WORK REQUEST
Make an exact copy of the lines from the one containing "Viewport: 650px width, 419px" through the end of the records below, and leave out every picture.

Collected data
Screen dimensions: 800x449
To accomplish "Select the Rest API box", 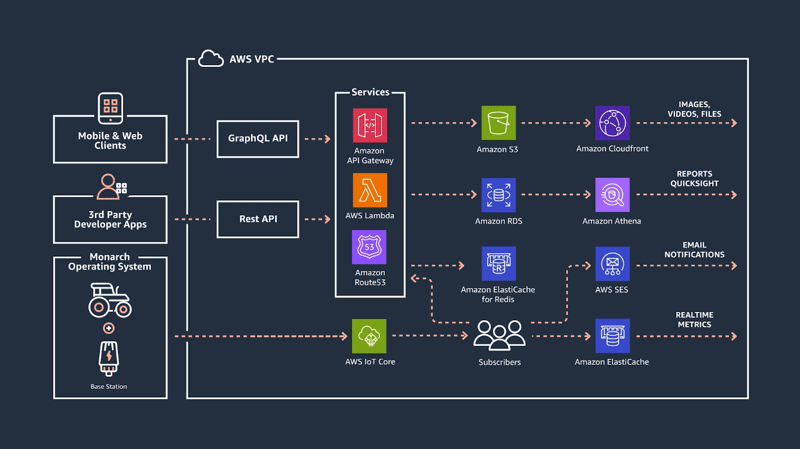I will pyautogui.click(x=258, y=220).
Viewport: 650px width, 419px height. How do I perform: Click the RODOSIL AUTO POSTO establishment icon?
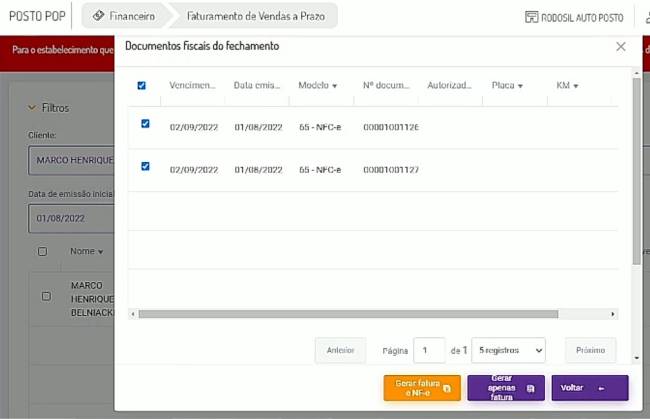[531, 18]
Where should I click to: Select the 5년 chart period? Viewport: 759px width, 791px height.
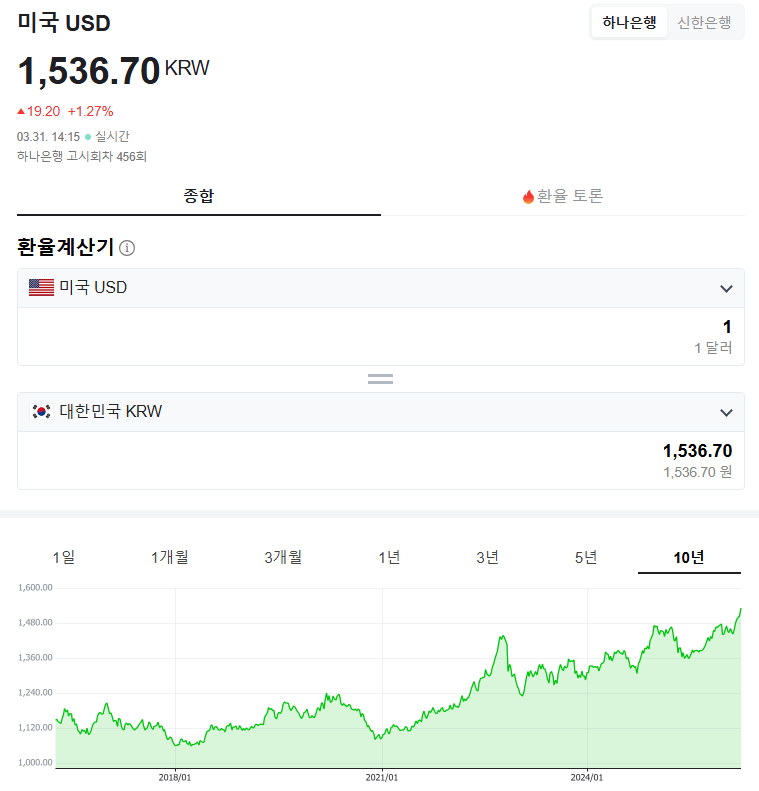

PROBLEM SOLUTION
Viewport: 650px width, 419px height. How do I perform: Click the RODOSIL AUTO POSTO establishment icon?
[531, 18]
Where should I click to: Select the 5년 chart period? Viewport: 759px width, 791px height.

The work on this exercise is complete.